**DIRECTIONS:**
**1.** Can you copy out everything from "This patch introduces" down to "for other purposes." in the raw_type patch description?
**2.** How would the raw_type patch description go on? Continue it from its last sentence.

Start of PAGE EXTRACT

[PATCH 1/7] perf: introduce raw_type attribute to specify the type of a raw sample

From: Robert Richter
Date: Wed May 19 2010 - 17:41:59 EST


This patch introduces a method to specify the type of a raw sample.
This can be used to setup hardware events other than generic
performance counters by passing special config data to the pmu. The
config data can be interpreted different from generic events and thus
can be used for other purposes.

The raw_type attribute is an extension of the ABI. It reuses the
unused bp_type space for this. Generic performance counters can be
setup by setting the raw_type attribute to null. Thus special raw
events must have a type other than null.

Raw types can be defined as needed for cpu models or architectures.
To keep backward compatibility all architectures must return an error
for an event with a raw_type other than null that is not supported.

End of PAGE EXTRACT
Start of DATA FOR ANALYSIS

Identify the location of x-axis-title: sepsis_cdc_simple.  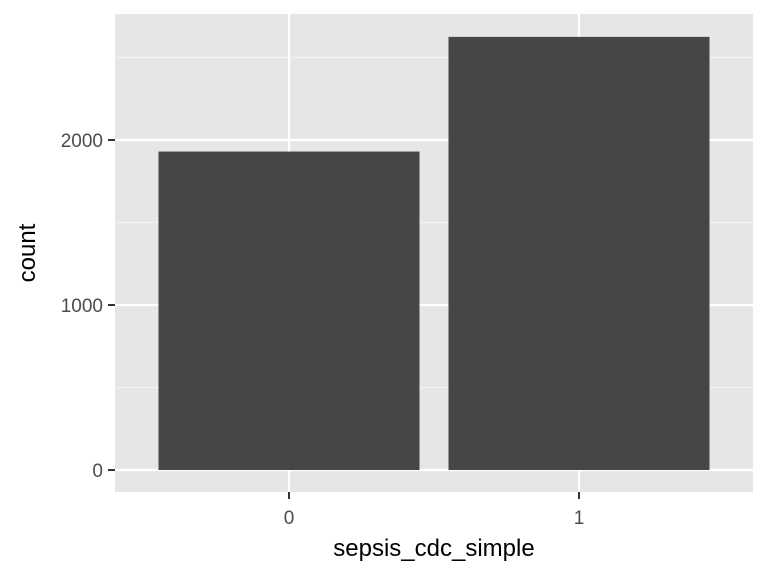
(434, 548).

End of DATA FOR ANALYSIS
Start of DATA FOR ANALYSIS

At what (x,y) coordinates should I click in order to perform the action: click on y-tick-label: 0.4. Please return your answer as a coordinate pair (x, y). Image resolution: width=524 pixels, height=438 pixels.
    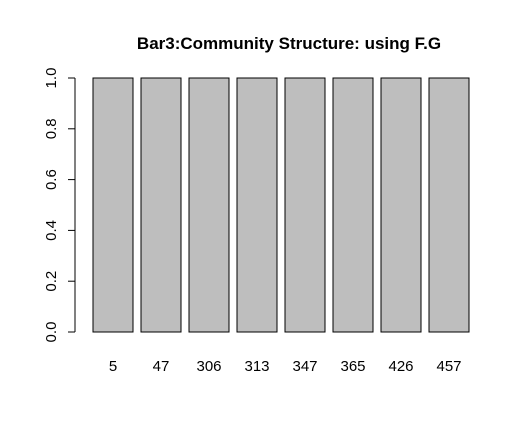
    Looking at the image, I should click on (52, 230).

End of DATA FOR ANALYSIS

**OUTPUTS BY TASK:**
**1.**
This patch introduces a method to specify the type of a raw sample.
This can be used to setup hardware events other than generic
performance counters by passing special config data to the pmu. The
config data can be interpreted different from generic events and thus
can be used for other purposes.

**2.**
E.g., raw_type can be used to setup IBS on an AMD cpu. IBS is not
common to pmu features from other vendors or architectures. The pmu
must be setup with a special config value. Sample data is returned in
a certain format back to the userland. An IBS event is created by
setting a raw event and encoding the IBS type in raw_type. The pmu
handles this raw event then and passes raw sample data back.

Raw type could be architecure specific, e.g. for x86:

enum perf_raw_type {
PERF_RAW_PERFCTR = 0,
PERF_RAW_IBS_FETCH = 1,
PERF_RAW_IBS_OP = 2,

PERF_RAW_MAX,
};

Null is the architecture's default, meaning for x86 a perfctr.

Maybe the raw type definition could also be part of the ABI with one
definition for all architectures.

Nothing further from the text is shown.